Who really saved Mary Jane Veloso from execution that fateful night? 

The Philippine government has been patting its back for the last-minute diplomatic tactics employed to save her. But Celia Veloso, Mary Jane’s mother, decried this on Friday morning, saying the government didn’t do anything. It was all Migrante and the National Union of People’s Lawyers (NUPL), she said. 

Who’s telling the truth? And who’s lying? I think this is a case of everybody touching different parts of the elephant. I saw parts of what both sides saw, and I’ll strive to share them here as accurately as I can.  

Who did what?

I first found out about Mary Jane’s case in January 2015, long before Filipinos knew who she was. This means I’ve been talking to the Philippine embassy officials about her case even before Migrante and NUPL knew about it. 

At the time, they were preparing her first case review. They shared the background and the plans with me – to raise the translator issue – but asked me not to publish anything yet because they didn’t want to prejudice the upcoming case. 

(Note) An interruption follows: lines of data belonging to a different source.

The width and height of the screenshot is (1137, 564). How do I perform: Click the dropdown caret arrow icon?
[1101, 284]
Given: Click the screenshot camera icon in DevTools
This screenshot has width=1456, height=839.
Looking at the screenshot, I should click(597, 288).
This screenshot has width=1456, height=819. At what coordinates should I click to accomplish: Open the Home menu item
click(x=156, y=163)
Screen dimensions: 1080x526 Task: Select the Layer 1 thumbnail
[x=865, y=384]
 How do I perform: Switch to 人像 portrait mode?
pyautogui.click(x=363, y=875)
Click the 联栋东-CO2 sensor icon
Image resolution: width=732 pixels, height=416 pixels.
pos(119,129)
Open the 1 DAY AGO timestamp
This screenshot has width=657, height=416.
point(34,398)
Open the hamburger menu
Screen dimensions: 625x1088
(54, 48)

This is an indisputable fact: The Philippine government hired Indonesian lawyers to appeal Mary Jane’s case, but they did not publicize what they were doing at the start.

I’ve raised my concern several times about the lack of publicity over Mary Jane’s case, but the embassy insisted they believed the legal route will have a better chance of saving her than publicity, which at the time was backfiring on the Australians. 

At one point, I was surprised to find out Foreign Secretary Albert del Rosario was in Yogyakarta visiting Mary Jane, and I complained that I wasn’t informed. The embassy officials said: “How did you know? We didn’t tell any media because we don’t want Indonesia to think we’re pressuring them.”

This was, I learned, the Philippine diplomatic way. 

What about the family?

The problem with this approach, though, was that no one else knew what was being done. So when the case review got rejected, it was easy for everyone else to say the government didn’t do anything. 

I called Maritess Veloso-Laurente the morning after the Supreme Court rejected the first case review. After I introduced myself and told her I was based in Jakarta, she said: “Is it true? Did the Supreme Court really junk my sister’s case? Are they really going to execute her?”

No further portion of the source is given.